As of March 31, 2004, the forecasted impact of rates rising or falling 100 basis points versus the “most likely” scenario over a 12-month time period was a change in net interest income not exceeding 5%, the Company guideline for a 12-month time horizon. For a 300 basis point movement in rates versus the “most likely” scenario over a 36-month period, the impact on net interest income did not exceed 10%, the Company guideline for a 36-month time horizon. The results of the simulation for March 31, 2004 indicated that the Bank was liability sensitive due to a large portion of its assets being comprised of fixed-rate instruments. Earnings benefit in a declining rate environment from increasing spreads on fixed-rate assets but are offset somewhat by floors on deposit rates and faster prepayment rates on mortgage loans and mortgage backed securities.

In managing interest-rate risk, ALCO uses financial derivative instruments, such as interest-rate swaps. Financial derivatives are employed to assist in the management and/or reduction of our interest-rate risk and can effectively alter the interest-rate sensitivity of portions of the Statements of Condition for specified periods of time. Along with financial derivative instruments, the income simulation model includes short-term financial instruments, investment securities, loans, deposits, and other borrowings.
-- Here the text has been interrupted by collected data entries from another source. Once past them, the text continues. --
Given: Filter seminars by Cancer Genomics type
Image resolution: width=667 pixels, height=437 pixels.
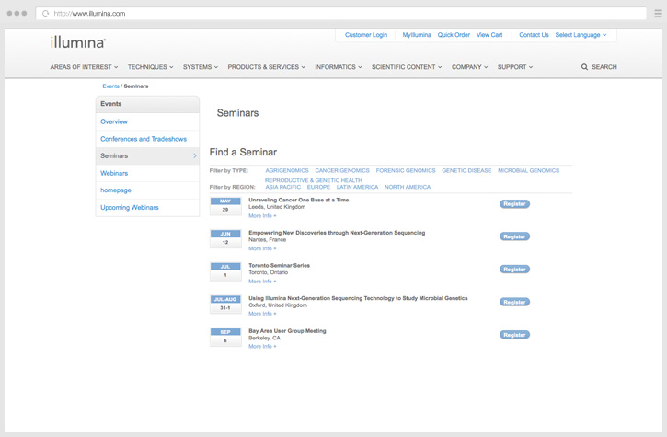Looking at the screenshot, I should 342,170.
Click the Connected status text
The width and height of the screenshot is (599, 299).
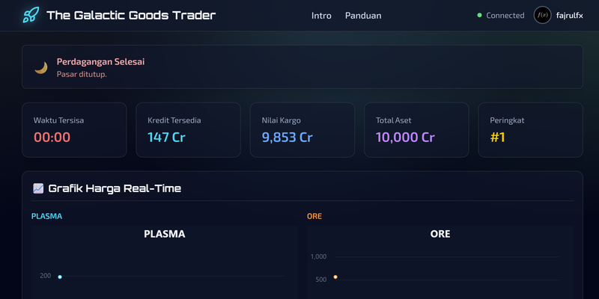pos(505,16)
Though the methodologies previously discussed provide a meaningful representation of the Company’s interest-rate and market risk sensitivity, factors other than changes in the interest-rate environment, such as levels of non-earning assets, and changes in the composition of earning assets, may affect thr risk sensitivity, and, therefore, our net interest income. As with any method of measuring interest-rate risk, certain shortcomings are inherent in the model. As such, the predictive value of our model is not guaranteed.

30


 

ITEM 3.   QUANTITATIVE AND QUALITATIVE DISCLOSURES ABOUT MARKET RISK, CONTINUED

COMMITMENTS AND CONTINGENCIES

Various commitments to extend credit are made in the normal course of banking business. Commitments to extend credit and letters of credit outstanding as of March 31, 2004 and 2003, and December 31, 2003 are:

                         
    MARCH 31,   MARCH 31,   DECEMBER 31,
    2004   2003   2003

 
Commitments to extend credit
  $ 1,485,477     $ 1,128,914     $ 1,327,070  
 
                       
Commercial letters of credit
    31,787       67,129       46,273  
 
                       
Stand-by letters of credit
    45,200       61,340       60,115  

At March 31, 2004, a liability of $61 thousand existed in the Consolidated Statement of Condition for the stand-by letters of credit compared to $72 thousand at March 31, 2003 and $167 thousand at December 31, 2003.
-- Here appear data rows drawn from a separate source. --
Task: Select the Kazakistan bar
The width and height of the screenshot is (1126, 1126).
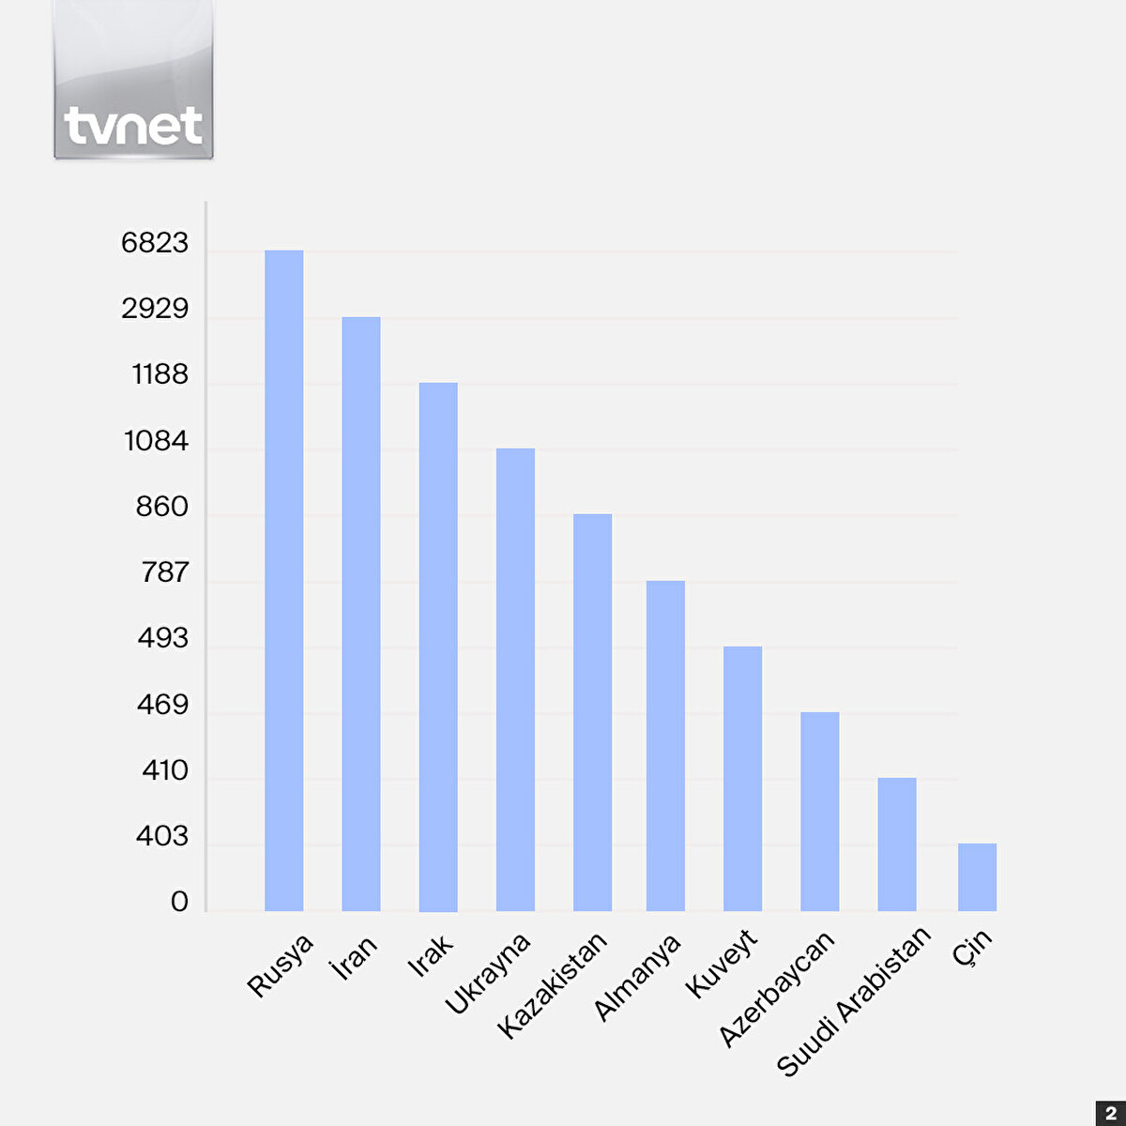Action: click(592, 712)
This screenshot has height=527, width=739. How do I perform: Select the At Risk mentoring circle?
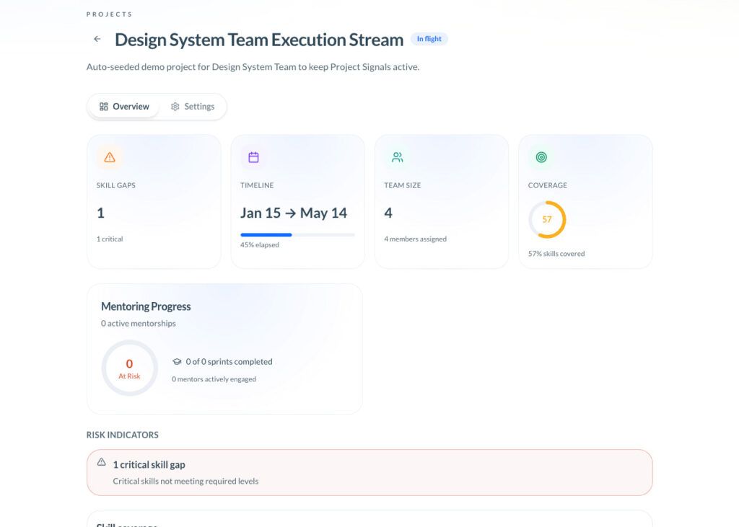[x=129, y=367]
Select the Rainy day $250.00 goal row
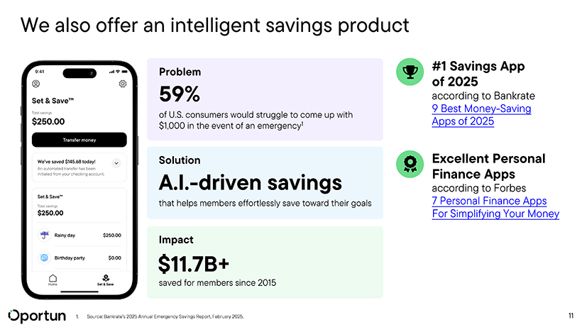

The above commitment amounts are not reflected in the Consolidated Statements of Condition and many of the commitments will expire without being drawn upon. Such commitments are issued only upon careful evaluation of the financial condition of the customer.

The Company also was committed to fund venture capital investments in the amount of $8.7 million and $12.7 million at March 31, 2004 and 2003, respectively.

CONSENT ORDER, NOTIFICATION OF POSSIBLE ASSESSMENT OF CIVIL MONEY PENALTIES AND OTHER REGULATORY MATTERS

In July 2003, the Bank entered into a Stipulation and Consent to the Issuance of a Consent Order and a Consent Order (collectively the Consent Order) with the OCC. The provisions of the Consent Order are effective until such time as they are amended, suspended, waived or terminated by the OCC. The Consent Order requires the Bank to take various actions to ensure compliance and improve the monitoring of compliance with BSA and related rules and regulations. The Consent Order allows the OCC to take whatever future actions it deems necessary to fulfill its regulatory responsibilities. These actions could include the imposition of a civil money penalty.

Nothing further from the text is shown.